Earliest Date: 1990-12-31 00:00:00
Latest Date: 2021-09-08 19:40:17.953000


## Count occurrences of category types

In [9]:
# Flatten the list of categories
categories_flat = [category for categories in metadata['category'] for category in categories]

# Count unique occurrences
category_counts = pd.Series(categories_flat).value_counts()

# Create a DataFrame from the counts
counts_df = pd.DataFrame({'category': category_counts.index, 'count': category_counts.values})

# Save to CSV
counts_df.to_csv('category_counts.csv', index=False)

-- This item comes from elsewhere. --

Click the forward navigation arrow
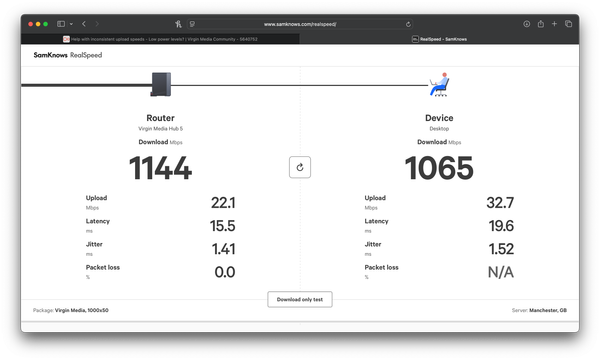600x360 pixels. (97, 24)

### Saving cleaned datasets to CSV files
Could still do some more work to make these datasets even cleaner!

In [15]:
# Save the filtered restaurant reviews and metadata to a CSV file
restaurantreviews.to_csv('NYCrestaurantreviews.csv', index=False)
restaurantmetadata.to_csv('NYCrestaurantmetadata.csv', index=False)

## Exploring noise keywords
Just experimenting with some possible keywords of interest.

In [17]:
noise_keywords = ["loud", "noisy", "noise", "sound", "quiet", "can't hear", "hard to hear", "cannot hear"]

# Count rows containing noise keywords in the "text" column
count_noise_rows = restaurantreviews['text'].str.contains('|'.join(noise_keywords), case=False, na=False).sum()
count_all_rows = len(restaurantreviews.index)

# Print the count
print(f"Number of rows containing noise-related keywords: {count_noise_rows} out of {count_all_rows}")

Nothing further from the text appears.